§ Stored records
+++++

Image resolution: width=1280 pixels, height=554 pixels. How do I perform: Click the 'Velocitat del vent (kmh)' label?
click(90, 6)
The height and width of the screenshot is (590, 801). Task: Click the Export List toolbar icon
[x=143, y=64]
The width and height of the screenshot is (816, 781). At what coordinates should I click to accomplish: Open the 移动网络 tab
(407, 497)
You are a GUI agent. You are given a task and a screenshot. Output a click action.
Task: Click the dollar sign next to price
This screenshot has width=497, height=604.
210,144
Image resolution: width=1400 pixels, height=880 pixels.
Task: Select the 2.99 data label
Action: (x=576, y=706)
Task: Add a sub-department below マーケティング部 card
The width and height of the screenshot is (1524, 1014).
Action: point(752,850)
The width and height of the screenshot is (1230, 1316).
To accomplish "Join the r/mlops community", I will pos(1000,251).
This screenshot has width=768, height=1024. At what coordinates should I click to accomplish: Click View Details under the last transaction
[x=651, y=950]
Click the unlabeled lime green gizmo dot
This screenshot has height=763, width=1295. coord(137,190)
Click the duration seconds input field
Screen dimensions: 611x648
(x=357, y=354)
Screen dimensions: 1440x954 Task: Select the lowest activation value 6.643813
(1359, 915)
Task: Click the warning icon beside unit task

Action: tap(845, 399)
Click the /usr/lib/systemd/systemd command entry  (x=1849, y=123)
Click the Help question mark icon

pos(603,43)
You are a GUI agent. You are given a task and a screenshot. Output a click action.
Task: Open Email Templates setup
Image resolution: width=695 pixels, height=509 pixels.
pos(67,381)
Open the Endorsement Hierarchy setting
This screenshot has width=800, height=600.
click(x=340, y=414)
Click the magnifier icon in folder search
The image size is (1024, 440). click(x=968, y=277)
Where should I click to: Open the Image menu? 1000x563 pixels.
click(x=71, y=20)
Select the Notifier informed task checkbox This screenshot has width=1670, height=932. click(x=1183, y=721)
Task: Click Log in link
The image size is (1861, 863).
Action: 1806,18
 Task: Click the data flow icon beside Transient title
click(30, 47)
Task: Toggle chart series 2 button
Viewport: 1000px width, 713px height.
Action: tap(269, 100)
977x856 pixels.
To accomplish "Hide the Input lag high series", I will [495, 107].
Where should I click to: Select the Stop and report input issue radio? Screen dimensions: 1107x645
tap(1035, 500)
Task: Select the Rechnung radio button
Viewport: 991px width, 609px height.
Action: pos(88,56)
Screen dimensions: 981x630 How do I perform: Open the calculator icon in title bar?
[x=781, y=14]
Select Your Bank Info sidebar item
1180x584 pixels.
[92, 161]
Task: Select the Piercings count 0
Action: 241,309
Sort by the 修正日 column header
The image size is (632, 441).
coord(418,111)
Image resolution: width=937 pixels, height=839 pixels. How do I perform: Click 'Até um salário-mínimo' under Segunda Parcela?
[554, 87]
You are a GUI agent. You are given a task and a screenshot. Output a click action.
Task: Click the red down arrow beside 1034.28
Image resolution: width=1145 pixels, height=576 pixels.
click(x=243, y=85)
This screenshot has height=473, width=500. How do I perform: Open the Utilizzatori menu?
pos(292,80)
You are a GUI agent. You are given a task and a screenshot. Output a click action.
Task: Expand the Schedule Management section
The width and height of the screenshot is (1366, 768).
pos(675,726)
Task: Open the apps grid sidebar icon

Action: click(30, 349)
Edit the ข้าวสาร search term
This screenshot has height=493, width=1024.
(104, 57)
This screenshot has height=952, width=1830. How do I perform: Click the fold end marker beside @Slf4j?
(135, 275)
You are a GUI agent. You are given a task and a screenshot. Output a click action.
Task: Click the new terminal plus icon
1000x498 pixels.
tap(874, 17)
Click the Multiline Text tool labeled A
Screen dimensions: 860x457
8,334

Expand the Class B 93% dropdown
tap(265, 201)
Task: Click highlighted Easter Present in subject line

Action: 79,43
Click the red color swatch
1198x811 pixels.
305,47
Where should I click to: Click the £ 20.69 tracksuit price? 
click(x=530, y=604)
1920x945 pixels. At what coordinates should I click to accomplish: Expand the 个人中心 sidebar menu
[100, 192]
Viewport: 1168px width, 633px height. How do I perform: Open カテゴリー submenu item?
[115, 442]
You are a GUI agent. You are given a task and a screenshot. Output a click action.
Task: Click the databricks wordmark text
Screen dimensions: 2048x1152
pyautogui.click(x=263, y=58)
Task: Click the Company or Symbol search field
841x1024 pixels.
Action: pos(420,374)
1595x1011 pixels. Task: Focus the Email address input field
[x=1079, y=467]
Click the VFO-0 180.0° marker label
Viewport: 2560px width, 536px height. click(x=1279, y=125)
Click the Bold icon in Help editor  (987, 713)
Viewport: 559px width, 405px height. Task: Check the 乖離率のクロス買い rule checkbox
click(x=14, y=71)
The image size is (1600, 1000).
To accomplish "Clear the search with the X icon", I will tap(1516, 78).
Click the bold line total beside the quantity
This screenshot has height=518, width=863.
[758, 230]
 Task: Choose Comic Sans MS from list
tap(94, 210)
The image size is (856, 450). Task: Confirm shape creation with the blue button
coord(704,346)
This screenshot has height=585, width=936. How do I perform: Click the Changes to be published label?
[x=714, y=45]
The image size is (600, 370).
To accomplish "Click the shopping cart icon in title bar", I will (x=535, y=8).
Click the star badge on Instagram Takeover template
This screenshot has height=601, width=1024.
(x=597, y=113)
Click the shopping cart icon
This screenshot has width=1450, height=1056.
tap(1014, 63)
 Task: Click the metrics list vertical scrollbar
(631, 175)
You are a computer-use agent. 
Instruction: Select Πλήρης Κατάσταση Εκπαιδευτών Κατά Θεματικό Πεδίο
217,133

+++++

Go through the records. Copy each line where "series" appears.

Task: Toggle chart series 2 button
To accomplish "Hide the Input lag high series", I will [495, 107].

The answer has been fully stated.